For whom the Bell Rings – –

Jack’s guest post is very late this week and Wendy is off-line on a writing retreat for a few days  – – –

When I was a small child we didn’t have a phone. Thinking back I remember that later I just knew where my friends were likely to be on a particular night and just went there.

Then we did get one, but it had a number very similar to a local wholesale grocery outlet and I had great fun waiting until a long list of vegetables had been listed before saying ‘wrong number’!

Many years later cell phones arrived and Wendy and I got one each. These were just basic phones and we only got them so we could contact each other in an emergency. But then I retired from my college job and was contracted as a consultant by the Scottish Qualifications Authority (SQA) and my boss there, a lovely guy called Paul, was a cell phone freak.

Wendy and I just picked up whichever phone was handiest as we traveled around, so whenever Paul phoned me he almost always got Wendy instead of me. This drove him nuts, but being a nice guy he continued to employ me!
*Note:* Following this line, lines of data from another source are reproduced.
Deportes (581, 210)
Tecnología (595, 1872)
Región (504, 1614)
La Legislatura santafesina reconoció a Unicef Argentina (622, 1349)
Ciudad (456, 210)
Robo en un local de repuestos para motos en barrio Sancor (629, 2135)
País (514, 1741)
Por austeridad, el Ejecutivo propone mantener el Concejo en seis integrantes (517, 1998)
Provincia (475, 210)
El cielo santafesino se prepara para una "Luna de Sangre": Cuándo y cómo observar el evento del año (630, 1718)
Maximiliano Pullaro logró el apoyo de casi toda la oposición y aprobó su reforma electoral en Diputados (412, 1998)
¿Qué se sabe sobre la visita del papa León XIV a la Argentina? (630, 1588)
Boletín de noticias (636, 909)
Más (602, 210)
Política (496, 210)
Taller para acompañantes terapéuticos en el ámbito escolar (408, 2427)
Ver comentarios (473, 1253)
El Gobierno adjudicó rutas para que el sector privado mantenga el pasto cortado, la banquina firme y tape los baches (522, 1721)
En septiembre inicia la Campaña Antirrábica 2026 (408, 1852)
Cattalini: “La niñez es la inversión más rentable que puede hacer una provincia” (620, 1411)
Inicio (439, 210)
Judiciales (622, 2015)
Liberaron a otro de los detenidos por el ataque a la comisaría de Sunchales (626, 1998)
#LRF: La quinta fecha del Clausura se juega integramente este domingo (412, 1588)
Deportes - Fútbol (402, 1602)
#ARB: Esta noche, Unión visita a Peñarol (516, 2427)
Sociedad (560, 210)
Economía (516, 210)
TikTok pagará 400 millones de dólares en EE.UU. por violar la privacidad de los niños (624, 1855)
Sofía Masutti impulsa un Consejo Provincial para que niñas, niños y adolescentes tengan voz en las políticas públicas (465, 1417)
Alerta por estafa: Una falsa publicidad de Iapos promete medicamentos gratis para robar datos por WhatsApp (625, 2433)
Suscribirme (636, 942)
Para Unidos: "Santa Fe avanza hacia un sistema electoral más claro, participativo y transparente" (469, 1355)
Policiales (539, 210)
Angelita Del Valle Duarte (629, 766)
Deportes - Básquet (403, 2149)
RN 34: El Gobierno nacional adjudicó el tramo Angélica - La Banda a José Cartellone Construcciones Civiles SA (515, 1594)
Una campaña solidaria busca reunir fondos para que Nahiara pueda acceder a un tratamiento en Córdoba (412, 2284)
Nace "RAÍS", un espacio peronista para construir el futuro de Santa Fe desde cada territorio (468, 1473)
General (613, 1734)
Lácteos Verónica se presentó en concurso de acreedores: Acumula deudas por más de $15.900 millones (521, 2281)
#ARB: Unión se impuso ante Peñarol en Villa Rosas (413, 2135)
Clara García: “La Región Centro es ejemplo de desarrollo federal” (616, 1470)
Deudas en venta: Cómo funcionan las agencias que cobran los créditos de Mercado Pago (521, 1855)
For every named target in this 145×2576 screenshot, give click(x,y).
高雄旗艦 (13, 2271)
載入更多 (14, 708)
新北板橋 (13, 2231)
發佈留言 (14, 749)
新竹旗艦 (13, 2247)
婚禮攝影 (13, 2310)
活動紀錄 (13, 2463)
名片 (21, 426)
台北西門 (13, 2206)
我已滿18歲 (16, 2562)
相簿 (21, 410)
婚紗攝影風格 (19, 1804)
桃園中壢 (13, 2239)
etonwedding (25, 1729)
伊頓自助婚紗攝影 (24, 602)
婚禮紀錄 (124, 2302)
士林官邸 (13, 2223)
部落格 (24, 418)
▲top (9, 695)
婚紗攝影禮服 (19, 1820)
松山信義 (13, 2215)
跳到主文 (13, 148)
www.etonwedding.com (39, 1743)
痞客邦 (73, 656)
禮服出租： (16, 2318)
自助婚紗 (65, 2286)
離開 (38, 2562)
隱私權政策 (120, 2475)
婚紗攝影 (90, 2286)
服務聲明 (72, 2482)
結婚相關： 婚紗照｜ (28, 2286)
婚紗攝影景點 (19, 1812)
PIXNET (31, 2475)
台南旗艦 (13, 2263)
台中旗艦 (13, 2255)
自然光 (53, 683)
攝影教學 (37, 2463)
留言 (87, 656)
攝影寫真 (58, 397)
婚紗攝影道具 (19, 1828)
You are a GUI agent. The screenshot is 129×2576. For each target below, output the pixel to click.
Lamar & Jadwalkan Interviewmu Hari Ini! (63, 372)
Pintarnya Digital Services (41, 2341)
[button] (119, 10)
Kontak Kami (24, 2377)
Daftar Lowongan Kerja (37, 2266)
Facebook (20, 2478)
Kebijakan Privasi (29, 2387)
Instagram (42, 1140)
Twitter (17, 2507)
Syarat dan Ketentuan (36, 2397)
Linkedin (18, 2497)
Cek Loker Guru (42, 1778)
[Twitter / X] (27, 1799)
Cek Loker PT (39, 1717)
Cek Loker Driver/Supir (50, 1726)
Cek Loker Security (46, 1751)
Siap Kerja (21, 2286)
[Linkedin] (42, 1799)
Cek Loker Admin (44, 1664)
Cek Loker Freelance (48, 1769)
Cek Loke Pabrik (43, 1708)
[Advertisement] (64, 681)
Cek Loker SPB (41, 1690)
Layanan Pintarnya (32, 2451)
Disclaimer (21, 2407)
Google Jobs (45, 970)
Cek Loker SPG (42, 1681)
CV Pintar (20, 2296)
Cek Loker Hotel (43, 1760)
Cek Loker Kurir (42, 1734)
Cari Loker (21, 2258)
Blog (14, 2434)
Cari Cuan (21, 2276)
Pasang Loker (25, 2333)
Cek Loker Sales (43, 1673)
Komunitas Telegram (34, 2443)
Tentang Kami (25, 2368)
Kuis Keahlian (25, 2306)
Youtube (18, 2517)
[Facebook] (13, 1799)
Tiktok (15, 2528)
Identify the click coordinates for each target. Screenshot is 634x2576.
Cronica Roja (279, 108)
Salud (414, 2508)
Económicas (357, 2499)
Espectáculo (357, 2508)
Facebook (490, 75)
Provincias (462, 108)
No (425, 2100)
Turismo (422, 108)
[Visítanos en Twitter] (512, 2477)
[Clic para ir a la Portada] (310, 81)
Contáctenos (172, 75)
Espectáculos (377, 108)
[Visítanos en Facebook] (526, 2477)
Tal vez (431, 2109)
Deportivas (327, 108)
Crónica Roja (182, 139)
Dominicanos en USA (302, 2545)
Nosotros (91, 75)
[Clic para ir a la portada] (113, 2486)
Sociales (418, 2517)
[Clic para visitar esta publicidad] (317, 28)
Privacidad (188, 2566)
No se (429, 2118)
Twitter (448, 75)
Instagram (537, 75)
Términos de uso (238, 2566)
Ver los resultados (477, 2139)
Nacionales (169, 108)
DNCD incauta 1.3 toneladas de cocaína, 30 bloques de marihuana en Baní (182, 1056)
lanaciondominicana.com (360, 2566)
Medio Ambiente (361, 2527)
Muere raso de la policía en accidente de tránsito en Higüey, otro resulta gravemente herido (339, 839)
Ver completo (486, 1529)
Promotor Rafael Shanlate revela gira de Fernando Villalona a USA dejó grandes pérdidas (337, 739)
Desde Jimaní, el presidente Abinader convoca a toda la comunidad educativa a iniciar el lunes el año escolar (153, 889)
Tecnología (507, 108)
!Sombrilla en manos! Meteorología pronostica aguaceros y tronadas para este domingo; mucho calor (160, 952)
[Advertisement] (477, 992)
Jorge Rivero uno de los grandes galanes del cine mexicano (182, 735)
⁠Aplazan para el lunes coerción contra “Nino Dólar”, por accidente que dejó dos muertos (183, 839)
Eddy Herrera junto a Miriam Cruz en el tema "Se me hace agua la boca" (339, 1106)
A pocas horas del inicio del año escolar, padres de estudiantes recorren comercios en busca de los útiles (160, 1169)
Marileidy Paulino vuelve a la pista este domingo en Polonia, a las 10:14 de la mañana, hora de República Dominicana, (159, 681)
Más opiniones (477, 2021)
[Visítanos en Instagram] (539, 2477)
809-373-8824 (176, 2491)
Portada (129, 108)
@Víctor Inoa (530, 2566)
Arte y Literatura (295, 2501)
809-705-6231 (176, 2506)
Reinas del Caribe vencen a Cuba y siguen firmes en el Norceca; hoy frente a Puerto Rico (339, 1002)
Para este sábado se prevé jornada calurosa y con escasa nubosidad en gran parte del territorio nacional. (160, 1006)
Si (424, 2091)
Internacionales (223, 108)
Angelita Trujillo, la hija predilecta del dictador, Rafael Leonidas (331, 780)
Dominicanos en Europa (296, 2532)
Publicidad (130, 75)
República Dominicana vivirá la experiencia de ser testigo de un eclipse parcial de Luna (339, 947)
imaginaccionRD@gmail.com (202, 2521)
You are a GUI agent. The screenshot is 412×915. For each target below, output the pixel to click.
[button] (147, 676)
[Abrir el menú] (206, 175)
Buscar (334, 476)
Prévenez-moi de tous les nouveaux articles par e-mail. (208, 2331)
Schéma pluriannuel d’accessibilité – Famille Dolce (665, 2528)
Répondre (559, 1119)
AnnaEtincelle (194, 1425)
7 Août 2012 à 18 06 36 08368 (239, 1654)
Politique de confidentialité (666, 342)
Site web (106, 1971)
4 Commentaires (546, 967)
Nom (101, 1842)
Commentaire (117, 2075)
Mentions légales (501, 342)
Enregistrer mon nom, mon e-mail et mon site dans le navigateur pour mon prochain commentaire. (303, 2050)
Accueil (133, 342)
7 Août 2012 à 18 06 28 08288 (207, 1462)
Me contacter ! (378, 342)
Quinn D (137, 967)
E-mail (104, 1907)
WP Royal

Then more recently a good friend upgraded her smart phone and gave me her old one. It seems as if she had also inherited it from someone called George because I get lots of texts of a fairly explicit nature for him. I ignore them of course, but I’m having fun conjuring up his imagined persona – – –

So here I am – moved from having no phone at all of any kind, to checking my emails and messages, the news, my Facebook and all the other stuff each morning, while also using it to direct me to various destinations.

But George – George – – –

Jeeves – The Floor – – –

Jack originally wrote this post yesterday then pressed the wrong button and lost it all, so this has been completely re-written from memory and with help from Wendy – sigh – – –

We have a new pet called Whiskers. Ever since he arrived he’s been nosing around all the corners of the house. He roams about bumping into things before continuing in and out and roundabout. Our cats and the dawg don’t know quite what to make of him as he hums to himself and swirls his whiskers.

He is a robot vacuum cleaner we inherited from friends David and Susan, who upgraded. So Whiskers came to live with us.

I originally thought he was a she – a kind of house maid, but whiskers on a house maid didn’t seem appropriate so I soon realized that he’s a Butler. He does talk to us when he needs things in an oddly feminine voice but I suppose he got the housemaid to record the messages. I wasn’t sure to start with what he should be fed, but it turned out to be small portions of electricity which he obtains from his quaintly named ‘charging port’. When he needs to be fed he tells us and I place him in front of the charging port, whereupon he positions himself and parallel parks.

Wendy says I murmur to him like a cat when carrying him to the charger.

I love just watching him roaming around, bumping into things, changing direction, avoiding my feet and the other pets! He’s very conscientious, doing the corners twice, always returning to straight line, not missing even an inch.

I recently read, on the BBC website, that one of his English relatives escaped out the door of a hotel and vacuumed the parking lot before ending up being rescued from a hedge. I’m sure that after appropriate re-education he now knows where he belongs. And we keep the doors closed so Whiskers doesn’t get out.

Being a Presbyterian Scot turned Quaker I, of course, don’t believe in these kinds of modern technology. I only ever ‘inherit’ them against my will. As I often say to friends – “the dishwasher was already here”. But Whiskers doesn’t really feel so much like tech as like an agreeable housemate who’s good at floors.